Nefesim kesilene kadar bağırıyordum.
Babam,korku, eğer onu kontrol edersen tehlikelere karşı uyanık kalman ve savaşman için bir motivasyondur; eğer korku seni kontrol ederse bir kelepçeye dönüşür, seni kısıtlar ve kararları veren o olur, demişti.İçimde büyüyen korkuyu kontrol edemiyor,elim ayağım titrediğinden doğru düzgün düşünemiyordum.Ağlamaktan kızarmış gözlerimle Barış'a baktım. "Onu bulamayacağız,kesin başına bir şey geldi.""Kötü düşünmeyi bırak, bulacağız Ali'yi."

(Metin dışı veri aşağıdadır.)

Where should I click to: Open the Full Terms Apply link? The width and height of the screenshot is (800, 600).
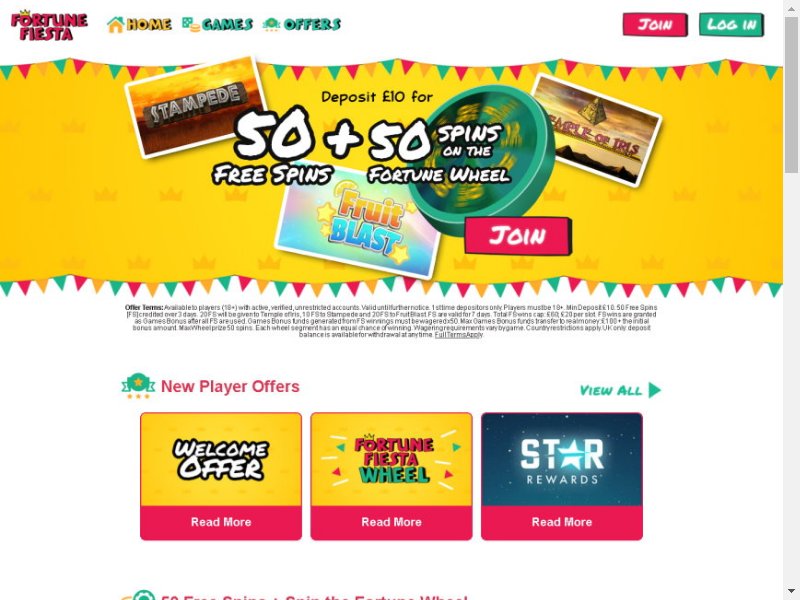click(x=458, y=335)

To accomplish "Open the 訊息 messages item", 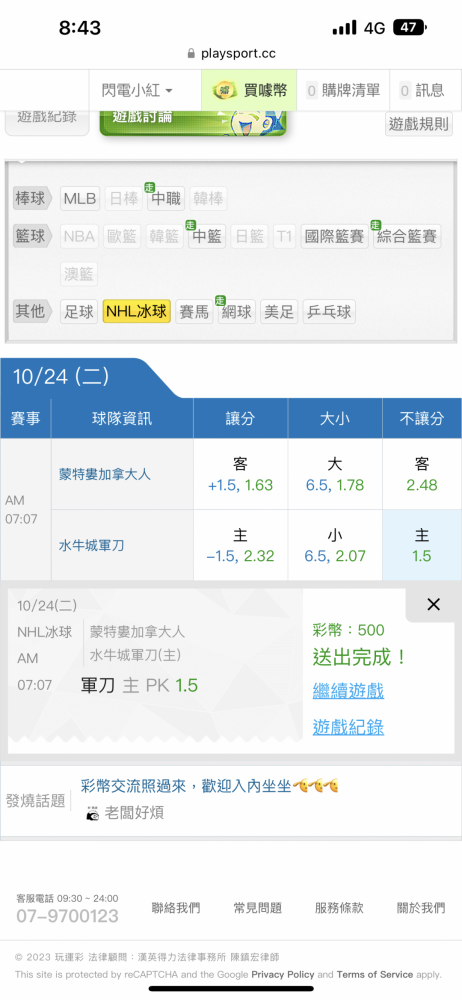I will pos(421,91).
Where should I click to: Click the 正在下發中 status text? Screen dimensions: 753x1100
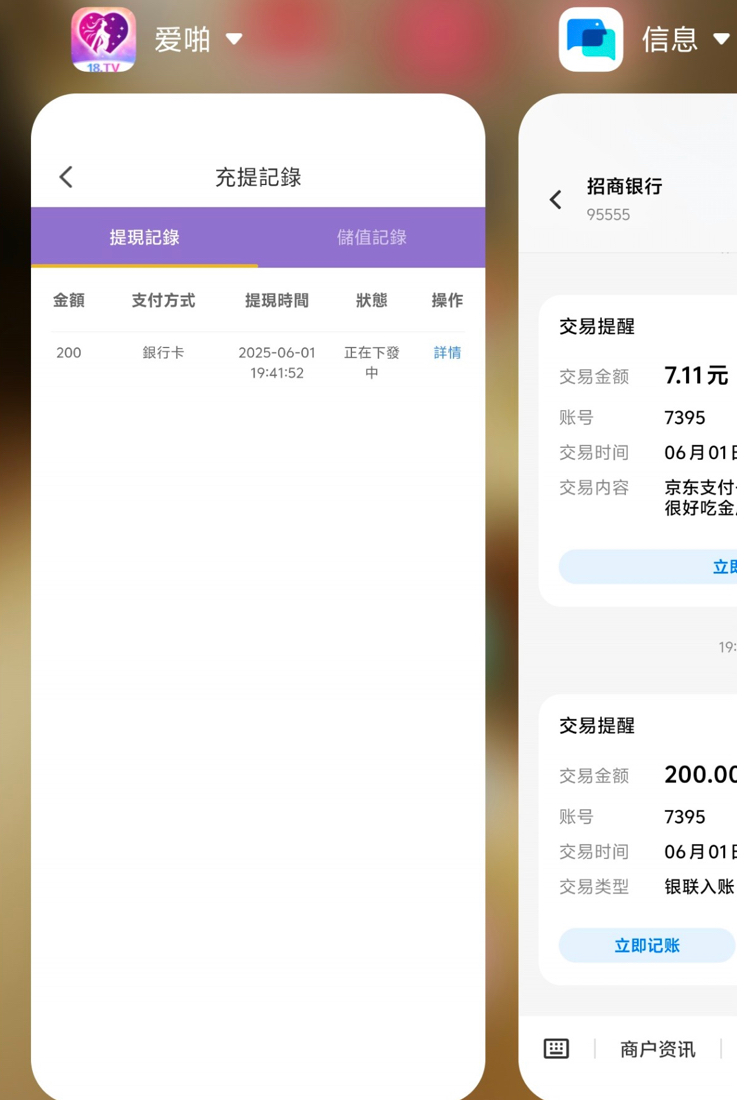click(371, 362)
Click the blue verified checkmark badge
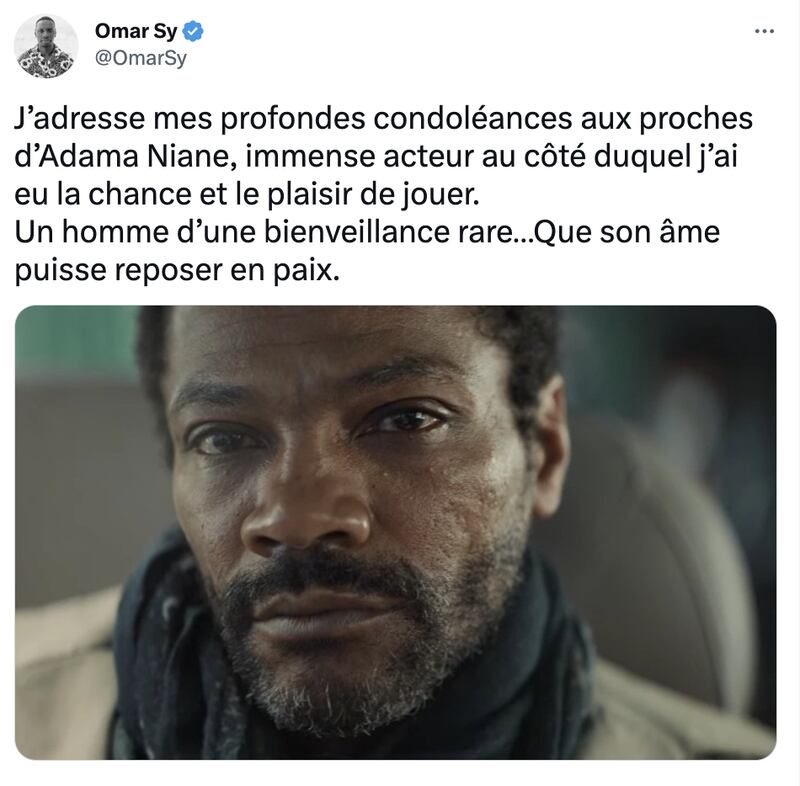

Güven verircesine koluma dokundu.Elini çektiğinde ilerideki ikili yol ayrımına doğru yürüdüğünü gördüm.İşaret parmağımı sağa çevirerek, "Sen bu tarafa bak,ben sola bakacağım."dedim.Kafasını sallayarak benimle aynı yere yöneldi.
"Olmaz,bu halde tek başına gidemezsin."Duraksayarak hızla ona döndüm."Bana ne yapacağımı söyleme Barış,"ellerimi saçlarımdan geçirdim ve derin bir nefes aldıktan sonra ses tonumu biraz daha alçalttım."Bak,onu hemen bulmamız gerekiyor tamam mı?Lütfen,soldan git."
Başını yana çevirdim,ama ona bakmadım.
Barış,onu görebilmem için görüş alanıma girdi.Sanki şüphesi yüzünden eziyet çekiyor,bir şey yapmaya cesaret edemiyor, veya aksine kendini caydırıyor gibiydi.
Sonunda kabul etti,ve başını ağır ağır sallayarak sola döndü.Sokağın sonuna kadar koştum.Bağırdım ama karşılığında hiçbir ses duyamadım.Ali,küçükken kıskandığım,ergenken kızdığım. İlerleyen yaşlarda ise hiçbir şeye değişmeyeceğim, beni koşulsuz şartsız seven tek insandı.
Birlikteyken birbirimizi yesekte,ayrıyken birbirimizi özlerdik.Hiçbir yerde olmaması daha çok sinirimi bozuyordu.Hepsinin annemlerin boşanmaları yüzünden olduğunu biliyordum.Yere çöktüm,bitkince kaldırımın kenarına oturdum.Barış buluşacağımız noktaya daha geç geldi.Sarı kıvırcık saçları terden alnına yapışıyordu,eğilerek dizini tuttu."Hiçbir yerde yok.Sokağın içindeki dükkanlara, mağazalara,her yere baktım."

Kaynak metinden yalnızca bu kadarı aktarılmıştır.